Introduction to the Pipeline Project

In a significant move to enhance its infrastructure, the City of Corpus Christi is contemplating a substantial investment of over $100 million to upgrade the Mary Rhodes Pipeline. This essential conduit, stretching 101 miles, has been a critical water supply line since its inception in 1998 but now faces several challenges that hinder its efficiency.

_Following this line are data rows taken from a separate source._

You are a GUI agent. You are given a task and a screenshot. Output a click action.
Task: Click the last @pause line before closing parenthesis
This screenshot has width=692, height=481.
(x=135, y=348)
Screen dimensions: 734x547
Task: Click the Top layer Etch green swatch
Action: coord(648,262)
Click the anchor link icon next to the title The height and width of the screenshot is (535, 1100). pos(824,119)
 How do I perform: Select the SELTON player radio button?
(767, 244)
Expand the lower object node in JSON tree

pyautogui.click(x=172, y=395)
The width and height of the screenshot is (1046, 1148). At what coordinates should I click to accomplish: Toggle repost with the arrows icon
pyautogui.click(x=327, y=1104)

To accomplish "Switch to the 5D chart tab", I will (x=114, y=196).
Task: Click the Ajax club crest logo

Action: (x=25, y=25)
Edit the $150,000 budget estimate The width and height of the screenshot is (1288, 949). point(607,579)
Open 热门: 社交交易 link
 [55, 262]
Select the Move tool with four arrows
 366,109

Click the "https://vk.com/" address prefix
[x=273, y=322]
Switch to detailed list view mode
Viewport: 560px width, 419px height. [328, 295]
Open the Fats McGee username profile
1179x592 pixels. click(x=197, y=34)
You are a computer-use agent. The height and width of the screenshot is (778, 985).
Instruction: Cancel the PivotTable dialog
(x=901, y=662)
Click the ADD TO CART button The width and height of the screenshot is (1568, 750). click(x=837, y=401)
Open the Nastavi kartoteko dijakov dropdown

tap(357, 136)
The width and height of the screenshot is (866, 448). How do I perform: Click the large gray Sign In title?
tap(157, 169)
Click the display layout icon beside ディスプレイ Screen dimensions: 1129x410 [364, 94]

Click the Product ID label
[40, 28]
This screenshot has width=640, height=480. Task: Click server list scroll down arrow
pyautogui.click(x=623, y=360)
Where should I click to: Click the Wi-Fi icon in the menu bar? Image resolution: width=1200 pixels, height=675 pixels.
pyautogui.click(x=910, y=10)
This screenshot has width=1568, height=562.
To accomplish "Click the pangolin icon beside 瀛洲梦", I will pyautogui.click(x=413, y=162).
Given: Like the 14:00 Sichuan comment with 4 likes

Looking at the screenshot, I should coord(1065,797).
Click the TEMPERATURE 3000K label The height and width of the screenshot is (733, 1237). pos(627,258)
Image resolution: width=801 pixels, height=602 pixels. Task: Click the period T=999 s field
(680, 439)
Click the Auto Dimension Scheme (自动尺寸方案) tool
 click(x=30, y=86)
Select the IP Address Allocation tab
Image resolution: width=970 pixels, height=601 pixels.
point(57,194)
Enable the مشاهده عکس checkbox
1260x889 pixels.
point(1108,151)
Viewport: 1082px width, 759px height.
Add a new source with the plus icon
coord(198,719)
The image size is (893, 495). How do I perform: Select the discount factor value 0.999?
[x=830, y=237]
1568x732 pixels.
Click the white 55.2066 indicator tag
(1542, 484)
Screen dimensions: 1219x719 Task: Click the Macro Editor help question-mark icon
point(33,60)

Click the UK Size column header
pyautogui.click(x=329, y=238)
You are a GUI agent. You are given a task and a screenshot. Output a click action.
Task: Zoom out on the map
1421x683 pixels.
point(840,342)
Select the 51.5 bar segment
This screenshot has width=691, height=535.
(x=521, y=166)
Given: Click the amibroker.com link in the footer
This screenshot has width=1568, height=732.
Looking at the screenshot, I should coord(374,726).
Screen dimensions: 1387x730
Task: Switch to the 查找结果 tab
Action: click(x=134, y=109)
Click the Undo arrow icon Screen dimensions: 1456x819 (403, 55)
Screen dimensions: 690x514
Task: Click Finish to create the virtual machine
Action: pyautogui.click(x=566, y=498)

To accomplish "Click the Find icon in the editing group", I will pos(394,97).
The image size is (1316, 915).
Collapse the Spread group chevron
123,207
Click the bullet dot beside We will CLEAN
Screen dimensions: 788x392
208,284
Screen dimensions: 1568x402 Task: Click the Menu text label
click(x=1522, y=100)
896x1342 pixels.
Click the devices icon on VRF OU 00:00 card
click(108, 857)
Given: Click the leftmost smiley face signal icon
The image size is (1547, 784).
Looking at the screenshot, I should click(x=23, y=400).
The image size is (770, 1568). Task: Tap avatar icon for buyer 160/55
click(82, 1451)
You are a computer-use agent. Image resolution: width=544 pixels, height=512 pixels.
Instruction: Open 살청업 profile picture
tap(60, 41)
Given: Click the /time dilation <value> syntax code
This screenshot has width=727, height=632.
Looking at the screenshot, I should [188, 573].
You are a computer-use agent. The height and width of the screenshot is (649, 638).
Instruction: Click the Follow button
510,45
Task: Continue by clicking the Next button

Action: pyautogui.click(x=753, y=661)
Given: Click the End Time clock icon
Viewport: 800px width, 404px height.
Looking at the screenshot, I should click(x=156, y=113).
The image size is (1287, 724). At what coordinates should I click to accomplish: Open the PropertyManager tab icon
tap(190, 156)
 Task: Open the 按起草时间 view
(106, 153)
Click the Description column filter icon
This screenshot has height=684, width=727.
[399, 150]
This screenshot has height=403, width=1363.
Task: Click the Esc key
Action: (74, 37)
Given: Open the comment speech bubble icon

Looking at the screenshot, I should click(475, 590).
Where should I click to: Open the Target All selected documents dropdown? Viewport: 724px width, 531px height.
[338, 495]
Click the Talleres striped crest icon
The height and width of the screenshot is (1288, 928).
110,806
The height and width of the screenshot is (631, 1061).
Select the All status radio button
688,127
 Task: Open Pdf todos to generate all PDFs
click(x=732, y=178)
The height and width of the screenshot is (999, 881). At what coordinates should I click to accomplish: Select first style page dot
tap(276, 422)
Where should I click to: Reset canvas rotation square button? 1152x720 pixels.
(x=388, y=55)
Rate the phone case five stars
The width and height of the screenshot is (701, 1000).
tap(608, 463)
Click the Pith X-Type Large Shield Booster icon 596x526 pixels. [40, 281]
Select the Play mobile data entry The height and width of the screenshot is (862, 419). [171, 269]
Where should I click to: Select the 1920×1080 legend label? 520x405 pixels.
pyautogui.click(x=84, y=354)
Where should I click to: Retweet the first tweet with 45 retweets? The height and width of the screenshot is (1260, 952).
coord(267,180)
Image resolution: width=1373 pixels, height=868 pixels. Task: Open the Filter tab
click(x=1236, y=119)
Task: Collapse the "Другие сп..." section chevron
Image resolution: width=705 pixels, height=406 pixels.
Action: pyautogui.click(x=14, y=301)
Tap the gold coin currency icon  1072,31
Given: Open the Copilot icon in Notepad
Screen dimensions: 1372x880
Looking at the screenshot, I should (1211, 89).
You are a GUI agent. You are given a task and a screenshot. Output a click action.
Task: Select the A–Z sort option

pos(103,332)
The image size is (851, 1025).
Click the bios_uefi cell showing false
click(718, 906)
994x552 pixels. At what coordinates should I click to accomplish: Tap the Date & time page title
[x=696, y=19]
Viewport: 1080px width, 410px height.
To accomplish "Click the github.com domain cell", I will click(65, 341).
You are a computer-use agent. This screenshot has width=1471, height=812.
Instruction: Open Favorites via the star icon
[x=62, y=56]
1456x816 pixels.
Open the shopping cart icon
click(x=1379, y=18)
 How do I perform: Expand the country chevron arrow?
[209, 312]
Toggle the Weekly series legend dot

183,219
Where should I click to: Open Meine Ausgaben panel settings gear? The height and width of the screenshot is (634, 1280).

Identifying the Weaknesses

Recent investigations have pinpointed multiple structural weaknesses within the pipeline, which have led to frequent ruptures and a substantial reduction in water transport capacity. Originally costing $116 million, the pipeline now operates at just 55 percent of its potential capacity. “We’ve paid for water we’re not taking every day because of the pipe’s strength and structural integrity,” explained City Manager Peter Zanoni. The weak spots cause physical breaks and financial losses by failing to deliver the total amount of water the city purchases.

Proposed Enhancements and Council Review

At Tuesday’s meeting, the city council will review a detailed study of these issues. Consequently, if they approve the proposal, residential water bills would see a minor increase—by approximately one dollar per month—to fund the necessary improvements. Moreover, these enhancements are intended to allow the pipeline to support higher pressure and transport an additional 20 million gallons of water daily, representing about 20% of the city’s total water usage on a typical summer day.

Technical Pipeline Details and Future Plans

The pressure within the pipeline currently stands at 100 PSI, though it ideally should be between 125 and 150 PSI in the problematic sections. “The pressure is only at 100 PSI, but it should be more like 125 or 150 in those areas where we have concerns where the blowouts have been,” stated Zanoni. The city plans to construct parallel lines to fortify the existing pipeline, allowing full-capacity water flow to the O.N. Stevens Water Treatment Plant. Drew Molly, COO for Corpus Christi Water, highlighted that this approach is crucial for maximizing water delivery through the Mary Rhodes Pipeline.

Approval and Implementation Timeline

The council’s approval is still pending, and if green-lighted, the project could take 24 to 40 months to complete. Optimistically, the city could begin to benefit from the increased water supply by 2026 or 2027, marking a significant enhancement in Corpus Christi’s water resource management.

This ambitious project represents a proactive strategy to address long-standing infrastructure challenges, ensuring a sustainable water supply for the city’s future. As Corpus Christi continues to grow, such initiatives are essential for maintaining the region’s quality of life and economic vitality.